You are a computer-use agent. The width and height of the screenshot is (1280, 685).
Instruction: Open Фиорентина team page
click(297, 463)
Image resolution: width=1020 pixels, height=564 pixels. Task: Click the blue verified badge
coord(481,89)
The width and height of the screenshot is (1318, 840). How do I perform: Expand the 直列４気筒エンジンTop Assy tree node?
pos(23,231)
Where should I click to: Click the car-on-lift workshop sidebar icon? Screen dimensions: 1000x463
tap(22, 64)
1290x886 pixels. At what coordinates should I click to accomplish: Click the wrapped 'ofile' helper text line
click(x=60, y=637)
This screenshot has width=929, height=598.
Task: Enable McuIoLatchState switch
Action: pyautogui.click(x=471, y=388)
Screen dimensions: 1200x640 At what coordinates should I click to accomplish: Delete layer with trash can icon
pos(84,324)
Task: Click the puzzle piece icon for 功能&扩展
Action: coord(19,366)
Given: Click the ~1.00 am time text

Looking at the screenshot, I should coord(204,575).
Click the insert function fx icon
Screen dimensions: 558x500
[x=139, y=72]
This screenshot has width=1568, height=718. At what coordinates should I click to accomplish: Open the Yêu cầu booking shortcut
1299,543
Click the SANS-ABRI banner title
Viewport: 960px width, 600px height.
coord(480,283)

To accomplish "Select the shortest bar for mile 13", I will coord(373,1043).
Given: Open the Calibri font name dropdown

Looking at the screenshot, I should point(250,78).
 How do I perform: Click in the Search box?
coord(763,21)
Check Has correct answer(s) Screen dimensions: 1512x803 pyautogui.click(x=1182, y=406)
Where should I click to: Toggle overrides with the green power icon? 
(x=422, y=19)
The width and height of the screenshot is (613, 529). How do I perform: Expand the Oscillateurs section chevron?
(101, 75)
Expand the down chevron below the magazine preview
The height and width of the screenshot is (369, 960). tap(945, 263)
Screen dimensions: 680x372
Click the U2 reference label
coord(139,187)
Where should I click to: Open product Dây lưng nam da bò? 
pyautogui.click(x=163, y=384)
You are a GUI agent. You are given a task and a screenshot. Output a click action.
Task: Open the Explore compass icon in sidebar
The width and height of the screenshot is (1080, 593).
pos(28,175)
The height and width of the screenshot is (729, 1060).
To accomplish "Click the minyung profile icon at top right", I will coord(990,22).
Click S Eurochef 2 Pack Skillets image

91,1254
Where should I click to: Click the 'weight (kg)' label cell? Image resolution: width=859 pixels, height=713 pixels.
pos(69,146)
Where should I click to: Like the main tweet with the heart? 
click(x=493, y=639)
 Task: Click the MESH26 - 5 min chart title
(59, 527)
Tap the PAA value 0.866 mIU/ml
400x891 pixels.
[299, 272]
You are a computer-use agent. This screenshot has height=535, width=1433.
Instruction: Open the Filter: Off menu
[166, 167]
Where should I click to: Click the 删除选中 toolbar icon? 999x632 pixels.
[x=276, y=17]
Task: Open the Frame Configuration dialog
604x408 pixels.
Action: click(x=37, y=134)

[WHAT TO DO] Please reproduce all of the material exactly.

[SOLUTION]
You are a computer-use agent. The width and height of the screenshot is (1280, 685).
Instruction: Open Фиорентина team page
click(297, 463)
Image resolution: width=1020 pixels, height=564 pixels. Task: Click the blue verified badge
coord(481,89)
The width and height of the screenshot is (1318, 840). How do I perform: Expand the 直列４気筒エンジンTop Assy tree node?
pos(23,231)
Where should I click to: Click the car-on-lift workshop sidebar icon? Screen dimensions: 1000x463
tap(22, 64)
1290x886 pixels. At what coordinates should I click to accomplish: Click the wrapped 'ofile' helper text line
click(x=60, y=637)
This screenshot has width=929, height=598.
Task: Enable McuIoLatchState switch
Action: pyautogui.click(x=471, y=388)
Screen dimensions: 1200x640 At what coordinates should I click to accomplish: Delete layer with trash can icon
pos(84,324)
Task: Click the puzzle piece icon for 功能&扩展
Action: coord(19,366)
Given: Click the ~1.00 am time text

Looking at the screenshot, I should coord(204,575).
Click the insert function fx icon
Screen dimensions: 558x500
[x=139, y=72]
This screenshot has width=1568, height=718. At what coordinates should I click to accomplish: Open the Yêu cầu booking shortcut
1299,543
Click the SANS-ABRI banner title
Viewport: 960px width, 600px height.
coord(480,283)

To accomplish "Select the shortest bar for mile 13", I will coord(373,1043).
Given: Open the Calibri font name dropdown

Looking at the screenshot, I should point(250,78).
 How do I perform: Click in the Search box?
coord(763,21)
Check Has correct answer(s) Screen dimensions: 1512x803 pyautogui.click(x=1182, y=406)
Where should I click to: Toggle overrides with the green power icon? 
(x=422, y=19)
The width and height of the screenshot is (613, 529). How do I perform: Expand the Oscillateurs section chevron?
(101, 75)
Expand the down chevron below the magazine preview
The height and width of the screenshot is (369, 960). tap(945, 263)
Screen dimensions: 680x372
Click the U2 reference label
coord(139,187)
Where should I click to: Open product Dây lưng nam da bò? 
pyautogui.click(x=163, y=384)
You are a GUI agent. You are given a task and a screenshot. Output a click action.
Task: Open the Explore compass icon in sidebar
The width and height of the screenshot is (1080, 593).
pos(28,175)
The height and width of the screenshot is (729, 1060).
To accomplish "Click the minyung profile icon at top right", I will coord(990,22).
Click S Eurochef 2 Pack Skillets image

91,1254
Where should I click to: Click the 'weight (kg)' label cell? Image resolution: width=859 pixels, height=713 pixels.
pos(69,146)
Where should I click to: Like the main tweet with the heart? 
click(x=493, y=639)
 Task: Click the MESH26 - 5 min chart title
(59, 527)
Tap the PAA value 0.866 mIU/ml
400x891 pixels.
[299, 272]
You are a computer-use agent. This screenshot has height=535, width=1433.
Instruction: Open the Filter: Off menu
[166, 167]
Where should I click to: Click the 删除选中 toolbar icon? 999x632 pixels.
[x=276, y=17]
Task: Open the Frame Configuration dialog
604x408 pixels.
Action: click(x=37, y=134)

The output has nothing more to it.